Penitencia…

Mariana se dirige a la estación del metro Chapultepec. Camina ensimismada y muy a prisa, observando un punto fijo en el suelo. De la mano lleva a su pequeño, que juega a esquivar los obstáculos que se le presentan en ese estrepitoso viaje que no repara en él. El niño procura no soltar una pequeña pelota de espuma que lleva en su mano derecha, intuye que hacerlo significa el fin del ritual, pues en tal caso sólo podrá ver como esta se hace más borrosa, desapareciendo como antiguas huellas en una playa desierta. Lo que menos quiere es perderla, por tal razón se aferra.

Hace unas horas un síntoma en la mente de Mariana reclamó su lugar a la lucidez. Un recuerdo de un momento, un sueño tal vez. El placer del flagelo y la sustancia: el pecado. En su carrera ella trata de escapar, pero en realidad sabe que el camino de llegada es el retorno: la penitencia.

Llegan a la estación. Bajan al andén, y se escuchan las palabras precisas que anuncian el punto de llegada: —¡Puta hija de la chingada! Mariana recibe el primer golpe de un hombre que no es el padre de su hijo. El niño suelta su tesoro.

La pelotita rueda indiferente, atraída por las vías; el azar la hace pasar caprichosa por entre las piernas de los usuarios.

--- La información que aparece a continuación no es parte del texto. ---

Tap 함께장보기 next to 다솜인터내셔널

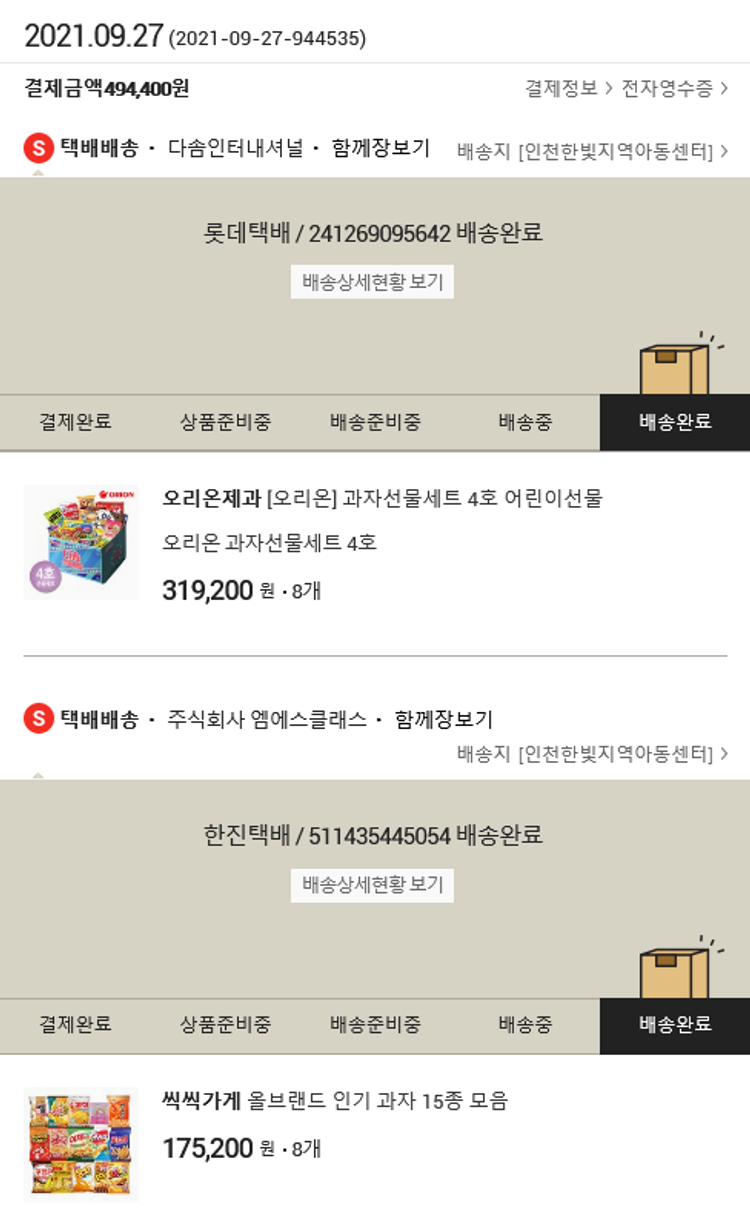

Un aire artificial refresca el subterráneo y el rumor a lo lejos indica que el tren se aproxima.

Individuos cabizbajos con espaldas cansadas no reparan en el movimiento de la esfera. El niño renuncia a las manos que lo aprisionan y huye tras ella. La alcanza y la toma con todas sus fuerzas. Es feliz.

Ya sin su hijo y con el rostro desfigurado, Mariana llora días enteros. Los golpes y el esperma en su cuerpo son su único consuelo: su penitencia.